According to the Department of Information and Public Relations (DIPR), the policy’s mandate will propagate “welfare, development and progress to the people in an effective manner” and “to thwart misinformation, fake news… that will raise alarm against any attempt to use the media to vitiate public peace, sovereignty and integrity of the country.”
Indian government’s attempts to
spin lacklustre yarn over its shameful actions would be laughable if it weren’t so alarming. For more than seven decades, the world’s largest democracy has left no stone unturned to muzzle free speech and critical expression in Kashmir against it’s rule. 2019 August was a death blow for Kashmiris with the reading down of Article 370. Signs of colonizers flooding their homeland and disrupting their culture and language was ensured through abrogation of Article 35(A). Kashmir is facing 305 days of ordinary 4G internet ban today. Their journalists have been put in jail and Kashmiris are facing physical and mental abuse on a daily basis.

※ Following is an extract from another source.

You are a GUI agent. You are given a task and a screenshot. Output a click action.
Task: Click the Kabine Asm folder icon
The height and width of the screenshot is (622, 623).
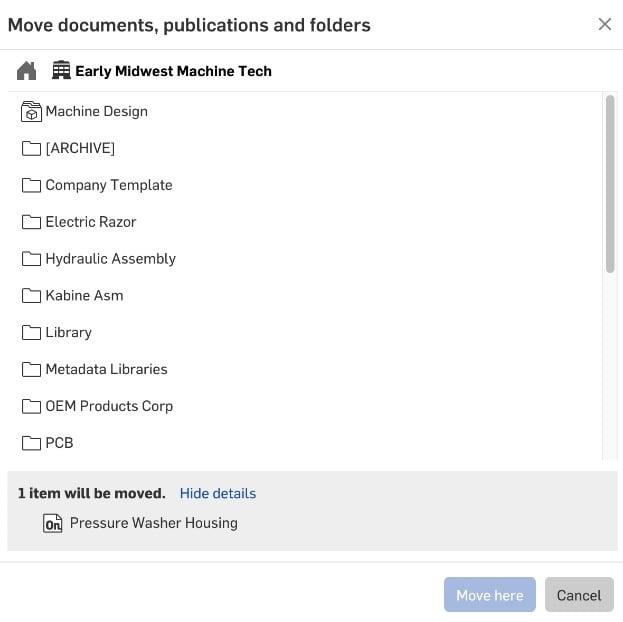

But with each such policy passed, the hypocrisy served on a platter is that the state responsible for Kashmir’s misery is going to “…help create a sustained narrative on the functioning of the government in media to promote the highest standard of journalism in the Union Territory.”
It is shocking albeit unsurprising to observe the direction this latest bureaucratic flourish forces Jammu and Kashmir journalism towards. Standardised format of reporting, active dissuasion of critical journalistic efforts, do’s and don’ts dictated by the administration, and empanelment of Audio-Visual and electronic media such as FM, radio, Satellite and cable TV channels for the first time in Kashmiri media history.
But the Kashmiris are not stepping back, especially their young journalists and photographers who are fiercely reporting against the Indian occupation and the resultant humanitarian crisis. India’s new Kashmir Media Policy may try all it wants, but we are unlikely to stop hearing and seeing the pushback.